Week 8: Scrubs and the Inequality Beneath
Today I am going to address something that has come to light due to Covid 19 which I believe deserves addressing, scrubs and inequality.
If you ask people who work in healthcare if they enjoy wearing scrubs, the majority of nurses (myself included) would say they prefer scrubs to the usual uniform as they are far comfier. Historically people adopted scrubs as they began to realise the importance of a clean surgical environment. Since then, in England it is my understanding that most nurses wear a uniform. The exception to this would be surgical/recovery nurses and nurses in some emergency departments. However, due to the Covid 19 pandemic most staff members who work in hospitals are now wearing scrubs. This is for infection prevention and control reasons – to prevent staff members bringing the harmful virus particles home and on public transport on their clothes.
In a time before Covid, nurses, physios, health care assistants, domestics and porters wore a uniform whilst doctors seemed to be the exception to this rule.
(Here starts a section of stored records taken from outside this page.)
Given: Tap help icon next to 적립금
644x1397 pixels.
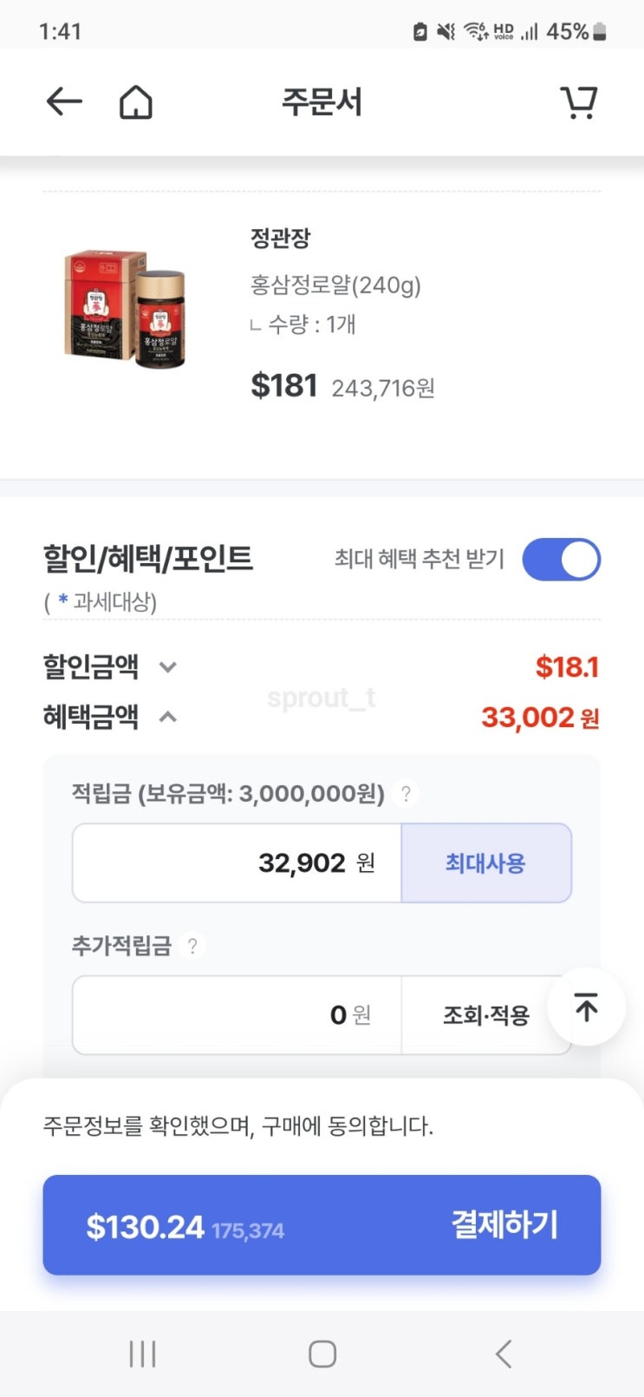Looking at the screenshot, I should 405,793.
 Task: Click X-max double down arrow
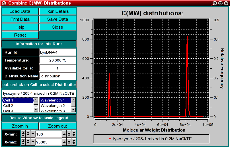click(28, 142)
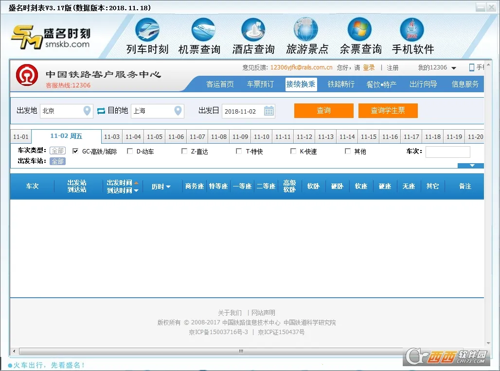Open the 列车时刻 train timetable icon
This screenshot has width=500, height=371.
pos(147,29)
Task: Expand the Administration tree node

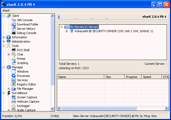Action: (x=4, y=42)

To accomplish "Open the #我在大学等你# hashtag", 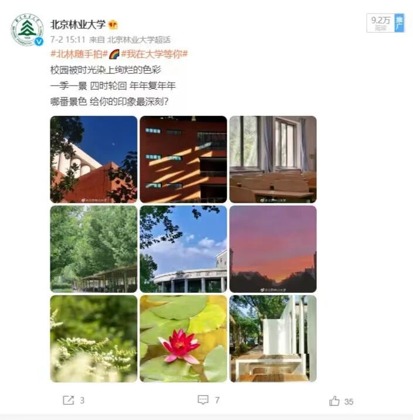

It seems doctors had the choice between wearing their own (smart) clothes or scrubs. This means doctors wear suits/dresses or ‘professional’ clothes whilst working on a ward, despite having contact with bodily fluids.
Whilst there is the argument there to say that doctors are involved in less direct patient contact than the nurses; it does not explain why it is suitable for a doctor to do a rectal exam in a suit with a thin plastic apron on whilst the nurses who hold clinics or research studies are still required to wear a uniform.
The Department of Health published guidelines known as the ‘bare below the elbow’ guidance. It also outlines the three objectives when it comes to what health care professionals should wear. To summarise these are: Patient safety (ie infection prevention and control), Public confidence (clean/professional workwear) and Staff comfort (I.e., cultural practises). Reviewing this guidance, I cannot see any reason there should be differences between what doctors and nurses should wear whilst at work.
Now I may be mistaken here, but I believe the contradictions present in these rules date back to a time, pre Florence Nightingale. A time when doctors were the Professional staff members who held a degree and nursing was an uneducated profession. Hippocrates who is widely regarded as the father of western medicine, claimed doctors should be “clean in person [and] well dressed”.
I believe that due to nursing being a ‘pink collar’ job i.e. a profession held mostly by females (89% in the UK) there is a long withstanding lack of respect and recognition for the level of education and professionalism required nowadays in the nursing profession.
Sadly, there is a very intense hierarchy present in healthcare. Anyone who doesn’t work in healthcare probably couldn’t grasp just how tangible that hierarchy feels sometimes. I have seen some people disregard people in job positions such as health care assistants, domestics and student nurses. I was actively terrified of doctors when I was a student nurse which I now realise was ridiculous. Obviously, most organised workforces involve a hierarchical structure. However, this is a problem when it means people feel that they are less important than others. I find uniforms to be an important reflection of hierarchy.
What about now?
Nowadays, an RN requires a Bachelors degree. Additionally, nurses register to a professional body, the NMC. The discipline of nursing also encompasses many advanced roles such as Advanced Nurse Practitioner’s and specialities i.e. Heart Failure Nurse. Many of these professionals take an active roles in the Medical team. They often prescribe, advise and consult – skills attributed historically solely to doctors. Many nurses also take on a senior roles in the hospital and community settings as matrons, managers and coordinators etc. So, yes it did raise a bone of contention when I saw an Advanced Nurse Practitioner wearing a uniform whilst the doctor holding the same clinic in the room next door did not. This prompted me to write this post – scrubs and inequality.
Going back to the present day, everyone, despite their role is wearing scrubs. Whilst this is more confusing and this practice will not last, I think we can all learn a lesson from this. Nurses and Doctors deserve equality in their uniform or non uniform policies.